• _Short problem_: In the lines below, swap every "Policy" for "Rules" and keep everything else the same.

* BEGIN *

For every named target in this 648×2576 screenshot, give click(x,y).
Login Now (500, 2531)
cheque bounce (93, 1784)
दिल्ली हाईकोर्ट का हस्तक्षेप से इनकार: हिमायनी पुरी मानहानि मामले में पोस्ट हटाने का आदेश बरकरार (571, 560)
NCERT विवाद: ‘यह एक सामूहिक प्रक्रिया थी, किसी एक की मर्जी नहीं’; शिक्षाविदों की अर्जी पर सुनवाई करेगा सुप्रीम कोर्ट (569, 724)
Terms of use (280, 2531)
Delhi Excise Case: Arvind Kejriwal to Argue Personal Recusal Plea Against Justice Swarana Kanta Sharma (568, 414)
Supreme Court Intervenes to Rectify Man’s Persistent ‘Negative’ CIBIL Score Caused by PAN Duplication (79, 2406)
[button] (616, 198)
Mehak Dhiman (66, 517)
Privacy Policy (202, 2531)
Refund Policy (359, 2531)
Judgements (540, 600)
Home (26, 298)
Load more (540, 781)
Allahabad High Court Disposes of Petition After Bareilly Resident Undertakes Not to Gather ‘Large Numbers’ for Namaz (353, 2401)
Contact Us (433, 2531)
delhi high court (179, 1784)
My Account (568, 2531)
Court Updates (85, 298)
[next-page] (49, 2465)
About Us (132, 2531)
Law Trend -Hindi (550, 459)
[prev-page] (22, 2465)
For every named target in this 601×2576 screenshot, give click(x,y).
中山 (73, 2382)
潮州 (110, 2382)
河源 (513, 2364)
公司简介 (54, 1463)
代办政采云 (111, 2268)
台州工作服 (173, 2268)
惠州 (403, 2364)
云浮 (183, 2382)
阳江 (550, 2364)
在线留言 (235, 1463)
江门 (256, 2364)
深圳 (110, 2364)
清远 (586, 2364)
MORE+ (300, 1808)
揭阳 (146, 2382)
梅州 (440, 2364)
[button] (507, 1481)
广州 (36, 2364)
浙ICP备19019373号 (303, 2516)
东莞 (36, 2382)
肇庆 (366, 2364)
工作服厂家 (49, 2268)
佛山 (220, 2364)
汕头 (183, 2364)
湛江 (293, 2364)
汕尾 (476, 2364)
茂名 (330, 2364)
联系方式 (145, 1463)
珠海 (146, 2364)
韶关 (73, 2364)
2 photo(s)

* END *

• _Reply to the task_:
For every named target in this 648×2576 screenshot, give click(x,y).
Login Now (500, 2531)
cheque bounce (93, 1784)
दिल्ली हाईकोर्ट का हस्तक्षेप से इनकार: हिमायनी पुरी मानहानि मामले में पोस्ट हटाने का आदेश बरकरार (571, 560)
NCERT विवाद: ‘यह एक सामूहिक प्रक्रिया थी, किसी एक की मर्जी नहीं’; शिक्षाविदों की अर्जी पर सुनवाई करेगा सुप्रीम कोर्ट (569, 724)
Terms of use (280, 2531)
Delhi Excise Case: Arvind Kejriwal to Argue Personal Recusal Plea Against Justice Swarana Kanta Sharma (568, 414)
Supreme Court Intervenes to Rectify Man’s Persistent ‘Negative’ CIBIL Score Caused by PAN Duplication (79, 2406)
[button] (616, 198)
Mehak Dhiman (66, 517)
Privacy Rules (202, 2531)
Refund Rules (359, 2531)
Judgements (540, 600)
Home (26, 298)
Load more (540, 781)
Allahabad High Court Disposes of Petition After Bareilly Resident Undertakes Not to Gather ‘Large Numbers’ for Namaz (353, 2401)
Contact Us (433, 2531)
delhi high court (179, 1784)
My Account (568, 2531)
Court Updates (85, 298)
[next-page] (49, 2465)
About Us (132, 2531)
Law Trend -Hindi (550, 459)
[prev-page] (22, 2465)
For every named target in this 601×2576 screenshot, give click(x,y).
中山 (73, 2382)
潮州 (110, 2382)
河源 (513, 2364)
公司简介 (54, 1463)
代办政采云 (111, 2268)
台州工作服 (173, 2268)
惠州 (403, 2364)
云浮 (183, 2382)
阳江 (550, 2364)
在线留言 (235, 1463)
江门 (256, 2364)
深圳 (110, 2364)
清远 (586, 2364)
MORE+ (300, 1808)
揭阳 (146, 2382)
梅州 (440, 2364)
[button] (507, 1481)
广州 (36, 2364)
浙ICP备19019373号 (303, 2516)
东莞 (36, 2382)
肇庆 (366, 2364)
工作服厂家 (49, 2268)
佛山 (220, 2364)
汕头 (183, 2364)
湛江 (293, 2364)
汕尾 (476, 2364)
茂名 (330, 2364)
联系方式 (145, 1463)
珠海 (146, 2364)
韶关 (73, 2364)
2 photo(s)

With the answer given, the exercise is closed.